-- Start of Source data --

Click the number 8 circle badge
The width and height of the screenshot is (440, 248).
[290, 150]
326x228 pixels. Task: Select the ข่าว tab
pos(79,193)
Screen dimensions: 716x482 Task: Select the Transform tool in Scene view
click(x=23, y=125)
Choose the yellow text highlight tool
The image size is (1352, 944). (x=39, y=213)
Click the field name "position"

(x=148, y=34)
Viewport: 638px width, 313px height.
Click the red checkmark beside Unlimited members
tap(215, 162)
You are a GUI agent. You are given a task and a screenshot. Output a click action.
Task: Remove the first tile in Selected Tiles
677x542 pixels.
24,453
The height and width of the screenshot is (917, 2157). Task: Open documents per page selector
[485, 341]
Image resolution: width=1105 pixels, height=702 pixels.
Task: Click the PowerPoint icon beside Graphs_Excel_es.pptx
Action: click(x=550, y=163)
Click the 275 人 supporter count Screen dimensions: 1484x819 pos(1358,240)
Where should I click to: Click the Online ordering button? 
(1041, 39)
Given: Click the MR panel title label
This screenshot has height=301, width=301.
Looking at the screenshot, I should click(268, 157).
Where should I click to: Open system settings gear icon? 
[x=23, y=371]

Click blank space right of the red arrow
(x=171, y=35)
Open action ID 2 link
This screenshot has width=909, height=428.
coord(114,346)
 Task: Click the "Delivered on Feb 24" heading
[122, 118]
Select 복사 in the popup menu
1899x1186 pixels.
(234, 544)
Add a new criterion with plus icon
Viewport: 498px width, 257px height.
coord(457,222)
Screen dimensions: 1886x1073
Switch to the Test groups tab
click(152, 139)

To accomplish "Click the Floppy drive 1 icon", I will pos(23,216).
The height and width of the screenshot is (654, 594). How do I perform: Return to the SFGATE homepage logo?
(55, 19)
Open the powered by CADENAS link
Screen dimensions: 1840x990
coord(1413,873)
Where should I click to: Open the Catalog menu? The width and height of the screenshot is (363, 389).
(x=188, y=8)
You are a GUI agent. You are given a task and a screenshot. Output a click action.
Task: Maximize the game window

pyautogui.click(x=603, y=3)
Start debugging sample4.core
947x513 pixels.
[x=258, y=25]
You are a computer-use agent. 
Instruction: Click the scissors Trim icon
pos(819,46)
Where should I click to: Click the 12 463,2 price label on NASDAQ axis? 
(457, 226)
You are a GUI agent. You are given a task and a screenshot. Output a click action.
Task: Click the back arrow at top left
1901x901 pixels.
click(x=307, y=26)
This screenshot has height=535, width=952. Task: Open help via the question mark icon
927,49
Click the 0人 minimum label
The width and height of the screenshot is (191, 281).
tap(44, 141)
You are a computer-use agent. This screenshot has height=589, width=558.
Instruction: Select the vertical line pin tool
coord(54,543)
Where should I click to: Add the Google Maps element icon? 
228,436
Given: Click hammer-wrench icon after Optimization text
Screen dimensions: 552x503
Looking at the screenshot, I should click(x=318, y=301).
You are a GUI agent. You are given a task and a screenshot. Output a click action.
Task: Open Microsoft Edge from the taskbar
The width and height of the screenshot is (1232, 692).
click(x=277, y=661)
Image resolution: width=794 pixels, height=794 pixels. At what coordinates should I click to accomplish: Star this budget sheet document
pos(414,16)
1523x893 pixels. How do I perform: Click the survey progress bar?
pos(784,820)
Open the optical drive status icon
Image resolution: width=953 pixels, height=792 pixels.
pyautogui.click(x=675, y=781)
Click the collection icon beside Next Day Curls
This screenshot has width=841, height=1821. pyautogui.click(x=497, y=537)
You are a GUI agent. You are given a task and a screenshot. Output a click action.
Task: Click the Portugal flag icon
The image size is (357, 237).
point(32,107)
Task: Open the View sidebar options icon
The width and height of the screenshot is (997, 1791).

-- End of Source data --

→ Work instructions: Rewrite the lines above as a numbered list, leaving out any blank lines. Start at the line that contains "You are a computer-use agent. This", stop after the line that contains "Looking at the screenshot, I should click(x=318, y=301).", and include only those lines.

→ Reply to the task:
1. You are a computer-use agent. This screenshot has height=589, width=558.
2. Instruction: Select the vertical line pin tool
3. coord(54,543)
4. Where should I click to: Add the Google Maps element icon? 
5. 228,436
6. Given: Click hammer-wrench icon after Optimization text
7. Screen dimensions: 552x503
8. Looking at the screenshot, I should click(x=318, y=301).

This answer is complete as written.